O discurso sedutor é um excelente instrumento de comunicação. E é tanto mais eficiente quanto mais se utiliza o estímulo aos sentidos, aos sentimentos e à imaginação do receptor. Na utilização das palavras com o fim de seduzir, o emissor deve procurar ordená-las e dar-lhes forma que leve o receptor a recriar em sua mente aquilo que ouve. É como o desafio do radialista que tem que fazer com que o seu ouvinte “veja” o que ele está narrando, sem contar com o recurso típico da televisão, que é a imagem. O desafio daquele que busca seduzir pelo discurso consiste em fazer das palavras imagens, o que é obtido por meio de detalhadas descrições.
Veja-se, por exemplo, o que disse um parlamentar inglês, num discurso feito na tribuna da Câmara dos Lordes. Ao lamentar a aprovação de uma lei que julgava injusta, disse:

“Se as pessoas soubessem como são feitas as salsichas e as leis,
não comeriam as primeiras e não obedeceriam as segundas.”

 Ao ouvir isto, certamente terá passado pela cabeça do ouvinte tudo o que de horroroso já tenha ouvido falar do processo de fabricação das salsichas, ou imediatamente imaginou aspectos desagradáveis da produção, mesmo que não tenha ouvido até aquele momento nada que desabonasse o processo. Com esta imagem suja em mente, a ligação com a sujeira relacionada às leis e que o autor da frase sugere, o ouvinte se choca e tende a concordar, mesmo sem saber porque concorda.
Até mesmo a ausência da palavra pode ser maneira extremamente eficaz de aplicar a sedução nos receptores do discurso. Calar-se é também um processo de comunicação. O silêncio predispõe. O silêncio aciona um estado de alerta, para o bem ou para o mal. O silêncio acumplicia. O silêncio envolve. O silêncio acoberta. O silêncio é, portanto, um signo, com significados que variam de acordo com o contexto, a forma e o momento do discurso em que se inserem. Eis a importância da pausa.
Dentre os romanos surgiram alguns dos maiores poetas e oradores de todos os tempos. Névio e Cícero, por exemplo. Um axioma romano aproxima os dois mas mostra bem o que queremos dizer neste livro: o poeta nasce pronto; o orador precisa ser preparado (Poeta nascitur, orador fit).

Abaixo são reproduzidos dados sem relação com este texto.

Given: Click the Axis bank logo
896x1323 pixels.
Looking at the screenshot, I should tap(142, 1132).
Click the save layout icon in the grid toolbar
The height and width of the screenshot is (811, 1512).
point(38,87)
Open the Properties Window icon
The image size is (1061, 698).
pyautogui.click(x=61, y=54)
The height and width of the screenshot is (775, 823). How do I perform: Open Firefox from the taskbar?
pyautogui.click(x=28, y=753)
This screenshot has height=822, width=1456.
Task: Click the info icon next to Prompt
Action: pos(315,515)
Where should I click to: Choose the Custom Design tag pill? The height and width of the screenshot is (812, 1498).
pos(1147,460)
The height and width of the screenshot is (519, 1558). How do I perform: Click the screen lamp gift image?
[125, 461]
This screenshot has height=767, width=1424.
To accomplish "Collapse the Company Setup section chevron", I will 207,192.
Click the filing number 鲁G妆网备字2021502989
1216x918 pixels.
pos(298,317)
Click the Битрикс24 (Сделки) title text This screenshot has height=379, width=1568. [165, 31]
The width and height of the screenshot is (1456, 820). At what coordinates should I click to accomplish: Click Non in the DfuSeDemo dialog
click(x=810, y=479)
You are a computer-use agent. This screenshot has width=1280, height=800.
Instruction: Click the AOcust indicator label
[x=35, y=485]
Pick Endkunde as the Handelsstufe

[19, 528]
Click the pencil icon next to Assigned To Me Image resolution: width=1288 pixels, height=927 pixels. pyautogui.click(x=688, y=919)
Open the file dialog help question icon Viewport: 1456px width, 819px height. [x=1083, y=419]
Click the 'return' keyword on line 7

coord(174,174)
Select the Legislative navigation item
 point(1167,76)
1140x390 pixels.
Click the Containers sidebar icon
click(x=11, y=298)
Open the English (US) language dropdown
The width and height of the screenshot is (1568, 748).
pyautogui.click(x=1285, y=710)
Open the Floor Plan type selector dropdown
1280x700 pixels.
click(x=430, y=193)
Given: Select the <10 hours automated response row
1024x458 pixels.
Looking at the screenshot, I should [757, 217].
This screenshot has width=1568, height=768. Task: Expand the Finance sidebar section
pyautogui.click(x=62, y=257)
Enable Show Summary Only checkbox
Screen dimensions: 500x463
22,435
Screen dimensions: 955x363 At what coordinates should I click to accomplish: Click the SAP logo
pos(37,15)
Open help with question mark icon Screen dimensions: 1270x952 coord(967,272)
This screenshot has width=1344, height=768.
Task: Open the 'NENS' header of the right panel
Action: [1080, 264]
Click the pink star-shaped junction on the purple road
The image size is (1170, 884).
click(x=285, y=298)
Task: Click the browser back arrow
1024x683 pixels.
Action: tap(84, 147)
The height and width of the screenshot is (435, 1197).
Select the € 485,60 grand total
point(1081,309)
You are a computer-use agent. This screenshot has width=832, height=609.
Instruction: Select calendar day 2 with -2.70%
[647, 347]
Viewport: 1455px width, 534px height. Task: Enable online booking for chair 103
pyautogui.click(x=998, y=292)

  Portanto, leitor, mãos à obra. Estudando você encontrará caminhos úteis para suplantar o que considera limitante da sua capacidade de falar em público.

  Joaquim Maria Botelho é Jornalista com passagem pela TV Globo (chefe de reportagem), TV Bandeirantes (editor-chefe), Revista Manchete (chefe de reportagem) e jornal ValeParaibano (diretor de redação), além de grandes empresas como a Embraer e a Secretaria de Estado da Educação, como coordenador de comunicação e imprensa. Tem especialização na University of Wisconsin, EUA, em Jornalismo Internacional. Mestre em Literatura e Críitica Literária pela PUC/SP. Foi professor da Faculdade de Comunicação Social da Universidade de Taubaté.
Traduziu vários livros para a Global Editora e Editora do Pensamento. Co-autor da biografia da cantora Vanusa para a Editora Saraiva e co-autor do livro Gerenciamento da Carreira do Executivo Brasileiro. É membro da União Brasileira de Escritores. Dá cursos e presta consultoria a empresas em planejamento estratégico de comunicação.